*WORK INSTRUCTIONS:* Edit the part of the material that opens with the line containing "You are a computer-use" and closes with the line containing "Image resolution: width=1142": replace "Task" with "Step" and leave everything else unchanged.

*PROVIDED ENTRIES:*
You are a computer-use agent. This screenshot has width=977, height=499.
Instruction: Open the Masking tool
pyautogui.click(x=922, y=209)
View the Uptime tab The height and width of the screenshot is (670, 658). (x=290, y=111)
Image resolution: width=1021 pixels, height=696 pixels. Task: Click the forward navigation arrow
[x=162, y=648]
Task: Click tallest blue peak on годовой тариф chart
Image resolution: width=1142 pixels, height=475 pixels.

==

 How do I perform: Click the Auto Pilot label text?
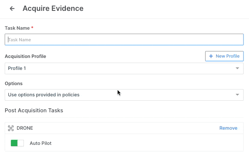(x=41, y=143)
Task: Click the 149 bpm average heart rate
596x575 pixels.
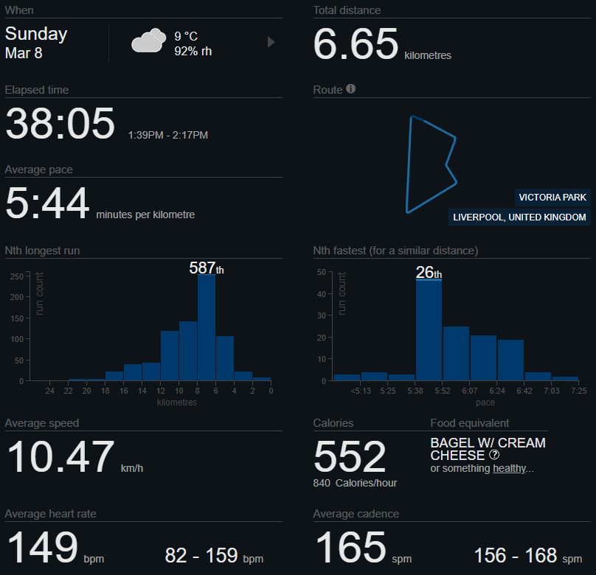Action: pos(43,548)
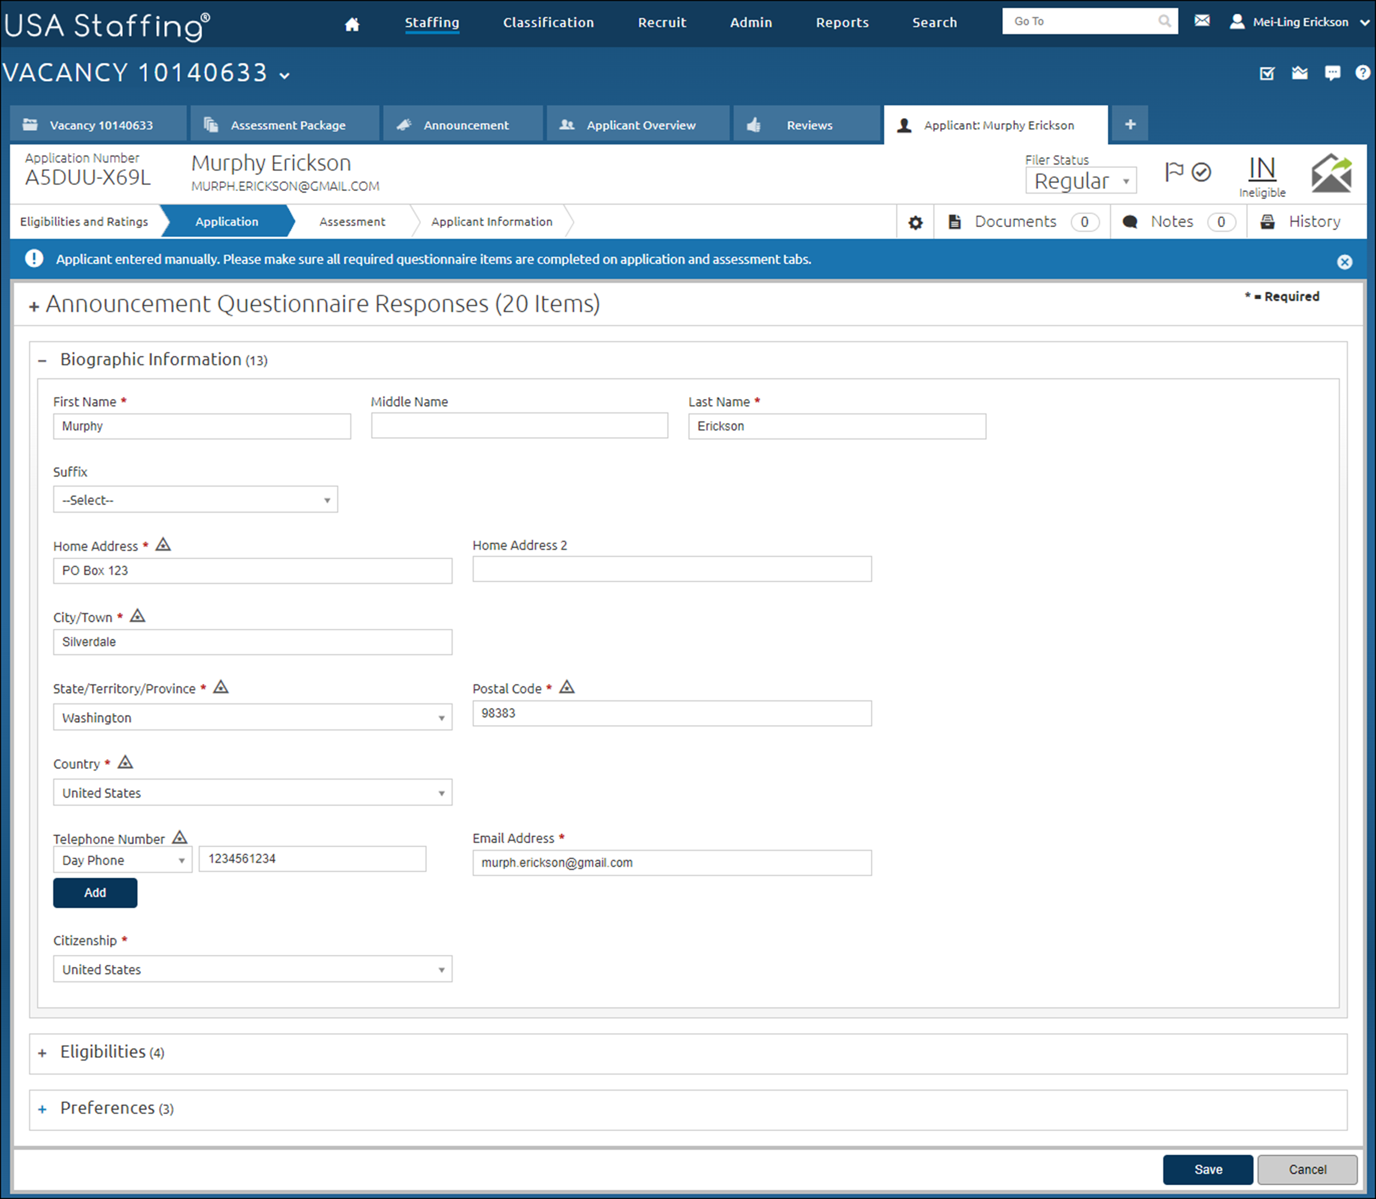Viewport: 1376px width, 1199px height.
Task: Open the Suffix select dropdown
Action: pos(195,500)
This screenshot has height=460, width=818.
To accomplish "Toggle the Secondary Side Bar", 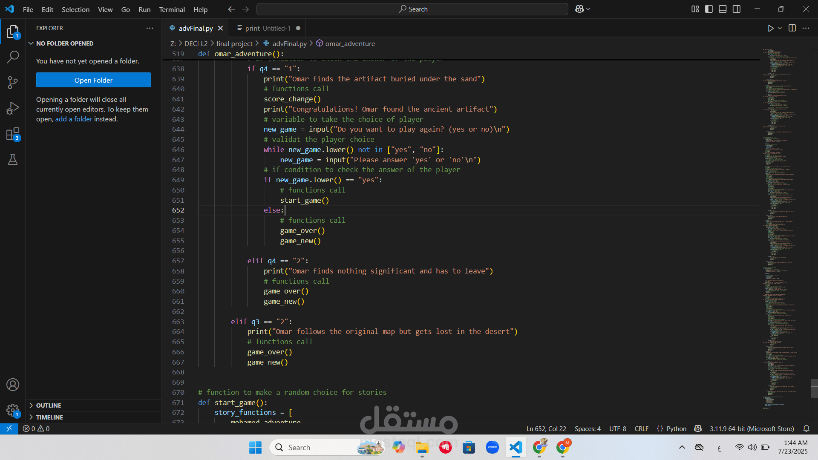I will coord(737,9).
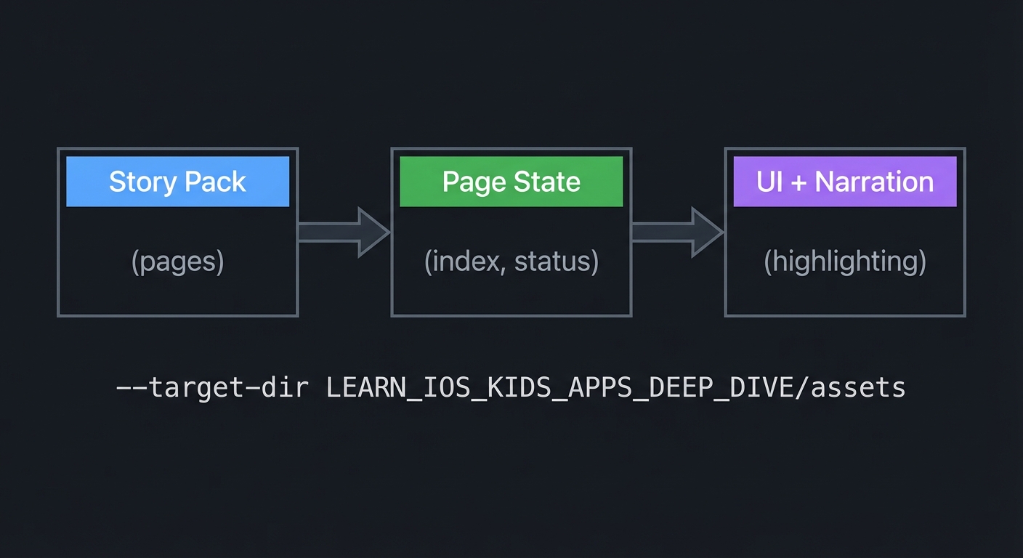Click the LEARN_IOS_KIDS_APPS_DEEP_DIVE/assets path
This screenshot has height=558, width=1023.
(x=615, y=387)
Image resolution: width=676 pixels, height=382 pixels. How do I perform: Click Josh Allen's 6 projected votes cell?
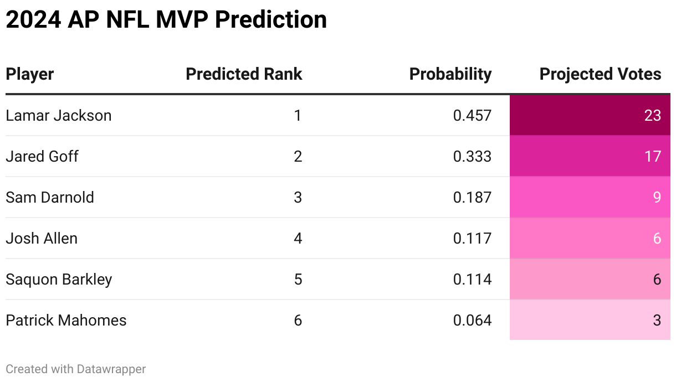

*SOLUTION:*
You are a computer-use agent. This screenshot has width=977, height=499.
Instruction: Open the Masking tool
pyautogui.click(x=922, y=209)
View the Uptime tab The height and width of the screenshot is (670, 658). (x=290, y=111)
Image resolution: width=1021 pixels, height=696 pixels. Step: Click the forward navigation arrow
[x=162, y=648]
Step: Click tallest blue peak on годовой тариф chart
Image resolution: width=1142 pixels, height=475 pixels.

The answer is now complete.